Il papa ha anche invitato «ad accertare con maggior serietà, al momento
delle nozze, i requisiti necessari per sposarsi, specialmente quelli
concernenti il consenso e le reali disposizioni dei nubendi. I parroci e
coloro che collaborano con loro in quest'ambito hanno il grave dovere di non
cedere ad una visione meramente burocratica delle investigazioni
prematrimoniali di cui al can. 1067. Il loro intervento pastorale deve
essere guidato dalla consapevolezza che le persone possono proprio in quel
momento scoprire il bene naturale e soprannaturale del matrimonio, ed
impegnarsi di conseguenza a perseguirlo».

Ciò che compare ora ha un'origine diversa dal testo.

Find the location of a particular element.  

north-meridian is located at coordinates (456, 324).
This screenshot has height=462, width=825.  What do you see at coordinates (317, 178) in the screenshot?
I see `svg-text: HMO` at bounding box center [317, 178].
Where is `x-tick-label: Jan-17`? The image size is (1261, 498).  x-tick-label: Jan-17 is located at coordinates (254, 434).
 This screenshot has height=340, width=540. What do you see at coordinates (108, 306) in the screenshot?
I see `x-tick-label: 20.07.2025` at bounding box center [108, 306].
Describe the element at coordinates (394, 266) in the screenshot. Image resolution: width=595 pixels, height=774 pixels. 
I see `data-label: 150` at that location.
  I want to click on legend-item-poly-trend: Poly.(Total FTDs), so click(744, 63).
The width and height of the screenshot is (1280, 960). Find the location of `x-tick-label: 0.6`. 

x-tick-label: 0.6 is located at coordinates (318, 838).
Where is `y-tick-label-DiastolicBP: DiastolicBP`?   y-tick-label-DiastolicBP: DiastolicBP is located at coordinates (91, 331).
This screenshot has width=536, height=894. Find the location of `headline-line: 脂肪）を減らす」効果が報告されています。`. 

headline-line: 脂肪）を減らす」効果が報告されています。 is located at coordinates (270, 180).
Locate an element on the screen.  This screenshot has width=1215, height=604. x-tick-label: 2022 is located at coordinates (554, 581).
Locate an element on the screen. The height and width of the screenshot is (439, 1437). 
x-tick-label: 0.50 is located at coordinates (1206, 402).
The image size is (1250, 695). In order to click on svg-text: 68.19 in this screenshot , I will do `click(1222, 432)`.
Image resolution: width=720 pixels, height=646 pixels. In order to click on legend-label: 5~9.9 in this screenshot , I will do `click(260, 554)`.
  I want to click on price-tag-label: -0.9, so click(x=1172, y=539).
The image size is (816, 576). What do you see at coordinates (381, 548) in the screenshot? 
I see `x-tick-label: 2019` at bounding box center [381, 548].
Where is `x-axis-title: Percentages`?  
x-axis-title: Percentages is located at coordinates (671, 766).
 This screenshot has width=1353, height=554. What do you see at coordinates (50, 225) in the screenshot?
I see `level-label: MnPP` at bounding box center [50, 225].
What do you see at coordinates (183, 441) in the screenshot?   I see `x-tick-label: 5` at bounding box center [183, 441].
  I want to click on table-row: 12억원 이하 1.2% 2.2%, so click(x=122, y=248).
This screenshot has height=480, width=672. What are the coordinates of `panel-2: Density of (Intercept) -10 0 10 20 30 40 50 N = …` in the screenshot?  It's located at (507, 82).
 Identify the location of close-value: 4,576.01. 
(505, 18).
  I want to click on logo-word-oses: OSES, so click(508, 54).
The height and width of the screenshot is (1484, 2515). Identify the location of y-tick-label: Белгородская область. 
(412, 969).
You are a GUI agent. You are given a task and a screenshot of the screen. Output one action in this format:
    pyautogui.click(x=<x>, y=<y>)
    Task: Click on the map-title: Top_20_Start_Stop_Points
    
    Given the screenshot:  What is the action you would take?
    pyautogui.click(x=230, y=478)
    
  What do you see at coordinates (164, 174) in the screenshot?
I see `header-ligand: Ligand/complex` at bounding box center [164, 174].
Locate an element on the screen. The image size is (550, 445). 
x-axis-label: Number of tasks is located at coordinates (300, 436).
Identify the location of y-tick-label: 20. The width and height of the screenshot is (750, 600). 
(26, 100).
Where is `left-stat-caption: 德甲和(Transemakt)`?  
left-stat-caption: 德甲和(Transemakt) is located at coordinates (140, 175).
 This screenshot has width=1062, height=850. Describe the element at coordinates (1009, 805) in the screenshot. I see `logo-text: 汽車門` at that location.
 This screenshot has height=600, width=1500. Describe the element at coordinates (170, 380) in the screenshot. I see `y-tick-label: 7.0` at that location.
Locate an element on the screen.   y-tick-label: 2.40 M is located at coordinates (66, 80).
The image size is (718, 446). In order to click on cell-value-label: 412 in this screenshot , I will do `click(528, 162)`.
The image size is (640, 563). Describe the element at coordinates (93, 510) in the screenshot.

Bellissime parole che, però, hanno a mio avviso un limite, quello della
scarsa applicabilità. Infatti, non c’è investigazione prematrimoniale che
possa garantire il futuro. Si può stare fidanzati dieci e più anni e
scoprire lo stesso, dopo il matrimonio, di aver preso una cantonata. Oggi la
vita implica il lavoro fuori casa di entrambi i coniugi, e una vita urbana
che il più delle volte allontana dalla comunità d’origine. I due sono soli e
l’unica risorsa che hanno per tenere unita la loro coppia è il rispettivo
carattere: se i due vanno naturaliter d’accordo, bene; altrimenti è
un disastro.
Né, ripeto, il più o meno lungo periodo di prova precedente garantisce
alcunchè, dal momento che la convivenza e il peso della vita moderna mettono
alla prova anche i più affiatati.
Se fossi il papa chiederei alla Rota di, al contrario, allargare le maglie,
perché, oggi come oggi, i motivi di nullità delle nozze si sono, semmai,
moltiplicati. In un mondo di gente molto più fragile, con consumi di
psicofarmaci che raddoppiano ogni anno e tassi di malessere crescenti, non
si può, evangelicamente, mettere toppe vecchie su vestiti nuovi.
Un tempo, chi aveva sbagliato nella scelta del coniuge si rassegnava
santamente e accettava una vita di martirio finchè Dio non gli avesse
concesso di scendere dalla croce. Oggi si finisce troppo spesso in cronaca
nera. La «bellezza dell’istituto matrimoniale» è diventato un terno al
superenalotto: tutti ci provano, pochissimi vincono.